2. There is no difference in 5-year mortality and median graft survival between single and double-lung transplants in patients with chronic obstructive pulmonary disease (COPD).
Evidence Rating Level: 2 (Good)
Study Rundown: Since 2005, lung transplant allocation has been based on medical need, according to a new allocation algorithm called the Lung Allocation Score (LAS). Because of this change as well as changing population demographics in the United States, the patients that are undergoing lung transplants are now older, sicker, and have more comorbidities, such as diabetes mellitus. This study sought to look at the difference in graft survival between single- and double-lung transplant recipients in two different patient populations (i.e., those with COPD and those with IPF) after the initiation of the new allocation algorithm.
The results demonstrated that patients with IPF experience significantly lower mortality from double-lung transplantation as compared with single-lung transplantation. There was no difference in mortality between single- or double-lung transplants for patients with COPD. The study also identified factors that were associated with better and worse outcomes post-transplantation. The strengths of this study included their large cohort base and adjustment for confounding variables. Weakness of the study included the inevitable selection bias for patients receiving lung transplants in the first place. Nevertheless, this study updates mortality statistics for lung transplantation in these populations to reflect the outcomes of the LAS system.
In-Depth [retrospective cohort]: This study is a retrospective cohort study that looked at the survival outcomes of 11,892 patients with COPD and IPF who underwent single- vs. double-lung transplantation since the initiation of the LAS. Patients were categorized into either the COPD or IPF group and data analysis was run on each group independently.
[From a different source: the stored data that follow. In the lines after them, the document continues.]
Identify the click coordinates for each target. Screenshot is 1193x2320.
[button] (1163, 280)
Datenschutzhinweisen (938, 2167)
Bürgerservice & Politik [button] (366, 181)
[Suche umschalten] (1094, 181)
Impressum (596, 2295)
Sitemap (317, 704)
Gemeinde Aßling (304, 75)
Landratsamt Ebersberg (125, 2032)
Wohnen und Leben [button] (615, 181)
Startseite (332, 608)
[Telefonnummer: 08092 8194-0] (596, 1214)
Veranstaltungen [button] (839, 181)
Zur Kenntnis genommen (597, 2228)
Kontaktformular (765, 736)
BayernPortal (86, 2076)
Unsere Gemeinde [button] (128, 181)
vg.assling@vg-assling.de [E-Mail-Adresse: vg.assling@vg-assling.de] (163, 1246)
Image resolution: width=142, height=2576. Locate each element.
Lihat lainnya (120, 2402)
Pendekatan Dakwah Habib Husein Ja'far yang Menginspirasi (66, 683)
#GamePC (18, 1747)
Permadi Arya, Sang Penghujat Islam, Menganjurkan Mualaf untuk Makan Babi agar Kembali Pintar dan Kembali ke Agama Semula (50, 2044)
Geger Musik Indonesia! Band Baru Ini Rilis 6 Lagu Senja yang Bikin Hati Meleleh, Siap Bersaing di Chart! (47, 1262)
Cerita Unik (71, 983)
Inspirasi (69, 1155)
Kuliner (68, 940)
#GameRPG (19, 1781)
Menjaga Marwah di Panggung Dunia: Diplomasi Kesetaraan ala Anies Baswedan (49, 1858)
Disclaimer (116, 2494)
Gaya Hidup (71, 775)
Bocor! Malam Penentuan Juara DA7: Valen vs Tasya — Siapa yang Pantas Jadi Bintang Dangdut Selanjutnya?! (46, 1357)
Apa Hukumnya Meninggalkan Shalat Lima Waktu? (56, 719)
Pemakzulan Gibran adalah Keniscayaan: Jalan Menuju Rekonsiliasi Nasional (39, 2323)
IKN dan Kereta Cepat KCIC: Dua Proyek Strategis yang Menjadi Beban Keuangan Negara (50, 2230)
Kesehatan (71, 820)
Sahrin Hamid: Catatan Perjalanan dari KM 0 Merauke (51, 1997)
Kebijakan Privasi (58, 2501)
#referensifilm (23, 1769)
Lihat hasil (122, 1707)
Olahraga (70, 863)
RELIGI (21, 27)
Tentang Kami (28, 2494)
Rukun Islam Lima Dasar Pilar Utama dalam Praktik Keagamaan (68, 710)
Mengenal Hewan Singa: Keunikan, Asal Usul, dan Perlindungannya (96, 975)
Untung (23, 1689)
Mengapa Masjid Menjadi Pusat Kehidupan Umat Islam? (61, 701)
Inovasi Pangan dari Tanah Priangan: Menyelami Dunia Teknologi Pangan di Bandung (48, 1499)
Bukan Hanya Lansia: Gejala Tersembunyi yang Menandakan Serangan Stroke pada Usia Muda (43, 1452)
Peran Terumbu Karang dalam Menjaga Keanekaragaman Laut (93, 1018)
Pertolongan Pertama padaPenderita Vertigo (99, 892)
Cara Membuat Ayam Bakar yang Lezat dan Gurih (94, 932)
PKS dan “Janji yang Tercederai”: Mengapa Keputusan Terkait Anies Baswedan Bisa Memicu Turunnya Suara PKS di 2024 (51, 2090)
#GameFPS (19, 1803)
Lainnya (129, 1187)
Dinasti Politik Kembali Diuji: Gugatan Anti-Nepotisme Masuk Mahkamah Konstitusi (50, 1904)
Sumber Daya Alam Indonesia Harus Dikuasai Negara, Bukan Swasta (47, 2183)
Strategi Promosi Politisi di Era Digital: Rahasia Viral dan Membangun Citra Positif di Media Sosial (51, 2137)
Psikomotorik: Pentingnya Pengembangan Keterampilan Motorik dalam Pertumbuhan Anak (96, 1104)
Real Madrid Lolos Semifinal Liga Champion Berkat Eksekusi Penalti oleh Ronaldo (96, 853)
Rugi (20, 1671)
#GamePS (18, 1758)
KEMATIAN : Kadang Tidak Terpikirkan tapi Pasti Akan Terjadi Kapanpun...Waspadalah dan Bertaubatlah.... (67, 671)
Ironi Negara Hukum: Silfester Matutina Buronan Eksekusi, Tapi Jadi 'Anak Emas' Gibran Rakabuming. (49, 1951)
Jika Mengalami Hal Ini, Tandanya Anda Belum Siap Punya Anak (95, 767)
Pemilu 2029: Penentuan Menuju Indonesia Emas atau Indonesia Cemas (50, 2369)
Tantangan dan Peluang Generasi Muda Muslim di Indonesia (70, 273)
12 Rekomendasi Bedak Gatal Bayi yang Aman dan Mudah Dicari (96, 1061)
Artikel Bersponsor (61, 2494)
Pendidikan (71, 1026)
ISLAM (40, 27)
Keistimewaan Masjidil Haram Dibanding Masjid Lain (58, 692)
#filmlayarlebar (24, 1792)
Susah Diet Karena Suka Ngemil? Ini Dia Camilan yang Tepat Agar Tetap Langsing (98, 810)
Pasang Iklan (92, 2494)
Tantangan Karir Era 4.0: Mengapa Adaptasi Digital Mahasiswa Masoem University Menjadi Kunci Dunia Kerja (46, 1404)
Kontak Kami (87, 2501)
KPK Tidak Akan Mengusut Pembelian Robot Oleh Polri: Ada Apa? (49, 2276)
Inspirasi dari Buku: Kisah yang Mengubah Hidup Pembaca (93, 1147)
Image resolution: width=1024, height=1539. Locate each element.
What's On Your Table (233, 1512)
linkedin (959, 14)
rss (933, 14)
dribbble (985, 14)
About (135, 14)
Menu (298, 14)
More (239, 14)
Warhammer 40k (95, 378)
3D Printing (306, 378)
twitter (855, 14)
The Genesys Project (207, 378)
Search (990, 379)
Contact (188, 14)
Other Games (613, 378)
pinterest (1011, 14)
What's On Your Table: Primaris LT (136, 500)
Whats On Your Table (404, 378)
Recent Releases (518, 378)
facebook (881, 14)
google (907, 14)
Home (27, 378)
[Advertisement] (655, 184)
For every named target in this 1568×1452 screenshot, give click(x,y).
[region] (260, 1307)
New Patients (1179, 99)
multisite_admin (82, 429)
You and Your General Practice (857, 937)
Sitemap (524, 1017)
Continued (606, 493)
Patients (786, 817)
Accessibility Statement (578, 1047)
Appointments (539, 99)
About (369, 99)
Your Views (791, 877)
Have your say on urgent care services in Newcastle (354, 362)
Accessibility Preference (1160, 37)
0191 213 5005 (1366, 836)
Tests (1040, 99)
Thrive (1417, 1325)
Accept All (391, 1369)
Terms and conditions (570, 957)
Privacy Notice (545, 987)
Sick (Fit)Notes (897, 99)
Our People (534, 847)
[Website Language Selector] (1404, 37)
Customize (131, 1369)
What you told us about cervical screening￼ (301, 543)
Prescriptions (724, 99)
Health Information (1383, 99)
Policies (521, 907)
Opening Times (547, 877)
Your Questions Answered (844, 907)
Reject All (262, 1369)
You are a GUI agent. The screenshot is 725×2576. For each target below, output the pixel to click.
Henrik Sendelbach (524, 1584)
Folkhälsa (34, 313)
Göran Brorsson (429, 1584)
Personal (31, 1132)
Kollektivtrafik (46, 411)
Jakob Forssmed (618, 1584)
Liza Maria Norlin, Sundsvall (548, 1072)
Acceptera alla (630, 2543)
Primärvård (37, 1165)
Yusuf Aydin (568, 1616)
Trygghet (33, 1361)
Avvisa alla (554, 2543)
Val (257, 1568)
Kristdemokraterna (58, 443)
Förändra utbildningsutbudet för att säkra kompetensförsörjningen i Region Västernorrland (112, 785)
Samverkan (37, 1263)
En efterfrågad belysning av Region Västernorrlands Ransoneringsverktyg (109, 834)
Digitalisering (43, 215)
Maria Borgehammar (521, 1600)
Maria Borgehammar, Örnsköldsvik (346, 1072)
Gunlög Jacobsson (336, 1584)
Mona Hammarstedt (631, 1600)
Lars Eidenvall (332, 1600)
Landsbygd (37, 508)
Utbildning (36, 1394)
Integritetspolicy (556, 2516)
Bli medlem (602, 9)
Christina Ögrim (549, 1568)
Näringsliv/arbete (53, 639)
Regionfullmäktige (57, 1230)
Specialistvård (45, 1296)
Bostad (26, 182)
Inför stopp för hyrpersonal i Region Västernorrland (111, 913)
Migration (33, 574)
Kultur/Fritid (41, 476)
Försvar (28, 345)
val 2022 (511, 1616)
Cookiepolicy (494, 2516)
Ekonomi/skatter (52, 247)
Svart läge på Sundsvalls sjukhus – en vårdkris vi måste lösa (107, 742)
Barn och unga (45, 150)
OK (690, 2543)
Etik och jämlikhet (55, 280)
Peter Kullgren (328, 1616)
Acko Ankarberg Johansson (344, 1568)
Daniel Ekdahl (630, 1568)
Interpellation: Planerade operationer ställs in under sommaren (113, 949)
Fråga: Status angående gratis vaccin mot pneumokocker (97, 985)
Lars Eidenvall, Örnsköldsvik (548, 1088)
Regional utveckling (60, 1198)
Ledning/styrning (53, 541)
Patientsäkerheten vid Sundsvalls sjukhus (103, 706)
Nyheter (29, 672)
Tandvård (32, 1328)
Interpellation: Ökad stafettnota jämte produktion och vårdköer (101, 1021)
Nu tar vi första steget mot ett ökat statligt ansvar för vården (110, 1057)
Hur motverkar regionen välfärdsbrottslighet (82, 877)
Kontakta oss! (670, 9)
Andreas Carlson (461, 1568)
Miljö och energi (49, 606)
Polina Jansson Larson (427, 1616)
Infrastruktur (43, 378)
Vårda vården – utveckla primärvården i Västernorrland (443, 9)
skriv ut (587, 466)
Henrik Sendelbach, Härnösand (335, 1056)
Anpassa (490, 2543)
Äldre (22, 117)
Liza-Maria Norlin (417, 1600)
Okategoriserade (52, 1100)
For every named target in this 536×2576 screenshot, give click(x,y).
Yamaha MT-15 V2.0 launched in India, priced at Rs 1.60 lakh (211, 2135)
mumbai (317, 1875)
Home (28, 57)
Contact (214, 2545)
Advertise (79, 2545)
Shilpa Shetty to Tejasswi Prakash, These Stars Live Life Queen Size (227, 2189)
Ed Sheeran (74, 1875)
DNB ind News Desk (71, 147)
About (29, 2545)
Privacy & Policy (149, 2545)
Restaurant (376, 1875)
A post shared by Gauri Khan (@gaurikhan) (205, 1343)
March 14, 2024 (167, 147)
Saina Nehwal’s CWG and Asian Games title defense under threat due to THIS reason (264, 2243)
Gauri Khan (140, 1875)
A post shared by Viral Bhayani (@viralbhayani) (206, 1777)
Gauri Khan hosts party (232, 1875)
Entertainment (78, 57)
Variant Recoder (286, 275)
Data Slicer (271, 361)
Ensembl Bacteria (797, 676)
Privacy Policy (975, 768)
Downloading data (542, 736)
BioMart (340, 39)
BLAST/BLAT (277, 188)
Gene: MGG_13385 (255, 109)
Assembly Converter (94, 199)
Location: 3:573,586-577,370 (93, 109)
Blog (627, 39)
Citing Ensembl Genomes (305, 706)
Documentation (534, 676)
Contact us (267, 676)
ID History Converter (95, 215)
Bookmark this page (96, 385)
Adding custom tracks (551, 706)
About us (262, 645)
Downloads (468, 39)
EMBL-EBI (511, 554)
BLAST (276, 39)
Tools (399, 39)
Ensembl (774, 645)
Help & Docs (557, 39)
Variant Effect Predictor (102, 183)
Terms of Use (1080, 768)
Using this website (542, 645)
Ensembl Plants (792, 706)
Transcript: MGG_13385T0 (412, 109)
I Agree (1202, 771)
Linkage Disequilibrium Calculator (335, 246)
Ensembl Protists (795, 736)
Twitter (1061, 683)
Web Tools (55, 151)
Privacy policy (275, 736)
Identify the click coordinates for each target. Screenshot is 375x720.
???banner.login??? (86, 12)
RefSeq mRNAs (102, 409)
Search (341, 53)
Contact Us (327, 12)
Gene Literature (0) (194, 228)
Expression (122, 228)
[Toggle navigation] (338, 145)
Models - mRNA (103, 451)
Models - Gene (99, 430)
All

Six pre-transplant variables including age, BMI<18 or >35, and complete HLA mismatch were associated with decreased graft survival. Confounding variables were accounted for through propensity score analysis.
After adjusting for potential confounders, the median graft survival in the IPF group was longer after double-lung transplantation vs. single-lung transplantation (65.2 months vs. 50.4 months, respectively, p = 0.001). While unadjusted data demonstrated that double-lung transplant was associated with improved survival in COPD (HR 0.85, 95%CI 0.75-0.96, p = 0.007), the median graft survival between double- and single-lung transplants was not statistically significant following adjustment for known confounders (67.7 months vs. 64.0 months, respectively, p = 0.23). Seven pre-transplant variables including age, pulmonary hypertension, chronic or end-stage kidney disease, and complete HLA mismatch were associated with decreased graft survival.